Ahora bien, aquellas Amas que no desean buscar el sexo fuera de la Dominación Femenina, se pueden encontrar con un dilema. Por una parte, no desean renunciar a su sexualidad, como es evidente, pero tampoco esto tiene que significar una alegria para el sumiso. Por tanto, es lógico que dado este caso, una Ama decida entrenar a su sumiso para que sepa satisfacer la sexualidad de la Ama, de manera que no obtenga placer físico a cambio. Puede entrenarlo para que sepa como satisfacer con sexo oral, o utilizar consoladores que suplan el pene del sumiso, mientras este está cautivo en un cinturon de castidad. Este último caso es terriblemente humillante y fustrante para un hombre, pero a la vez es un simbolo muy poderoso de entrega. Además, tiene la carga humillante de que un consolador nunca dejará insatisfecha a una Ama por un gatillazo o falta de control del hombre.

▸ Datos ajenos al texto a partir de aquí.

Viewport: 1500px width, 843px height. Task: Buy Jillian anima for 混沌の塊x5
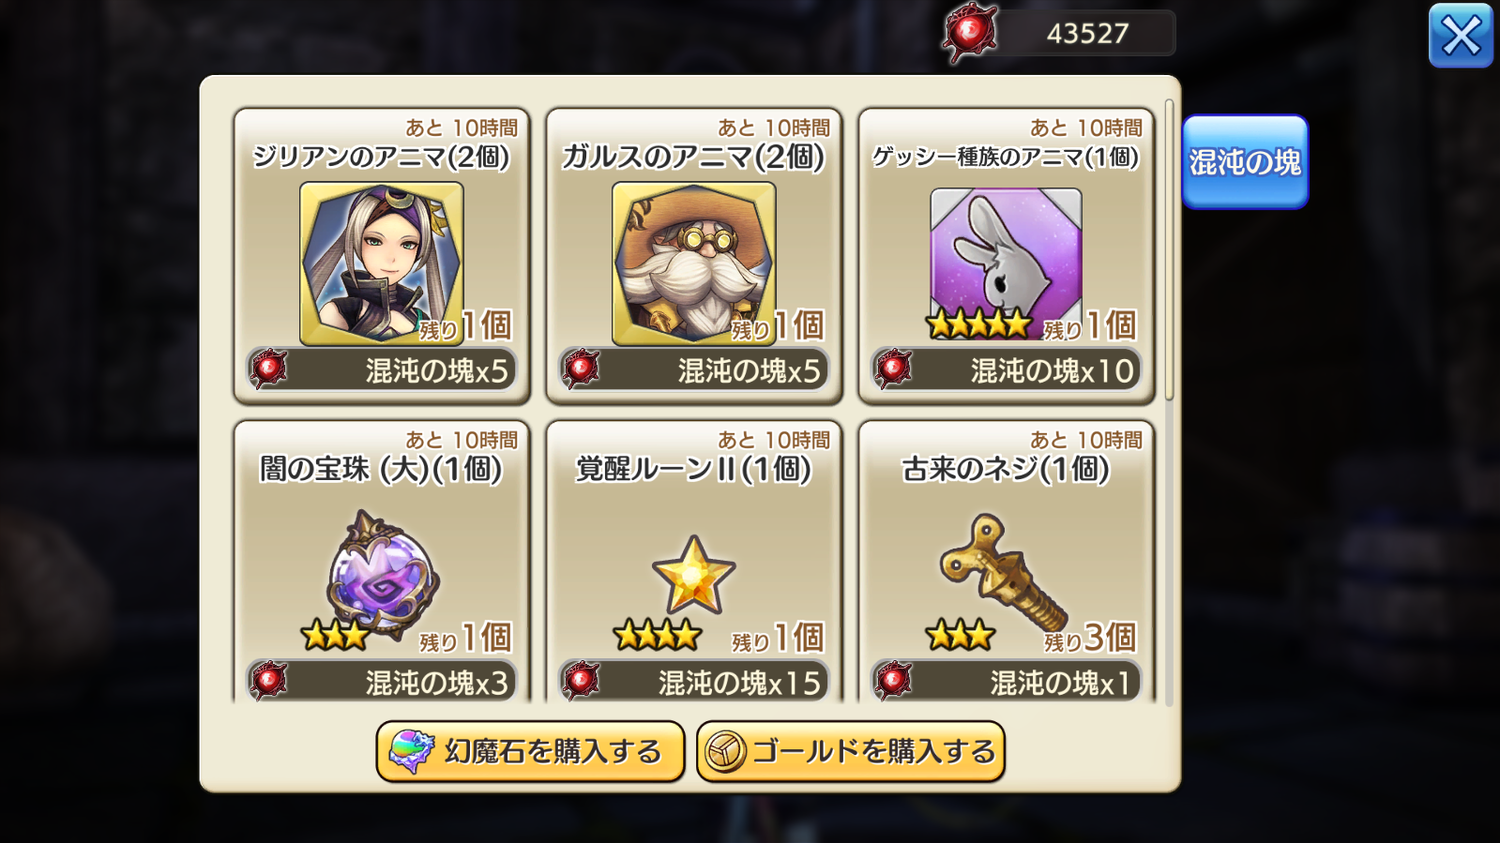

En definitiva y resumiendo, en la Dominación Femenina, el sexo es una parte fundamental para ellas, las Amas, pero no para los sumisos. Aunque para ellos sea el motor del deseo que les mueve a ser sumisos, es precisamente el arma que se les vuelve en contra y los hace mas vulnerables a los deseos de la Ama. Haran lo que sea, se volveran mas atentos y sumisos para aliviar ese deseo, que unicamente la Ama tiene la potestad concederles. Y está claro, que para conseguirlo, cada sumiso deberá sufrir lo suyo y demostrar que es merecedor de tal premio y distinción.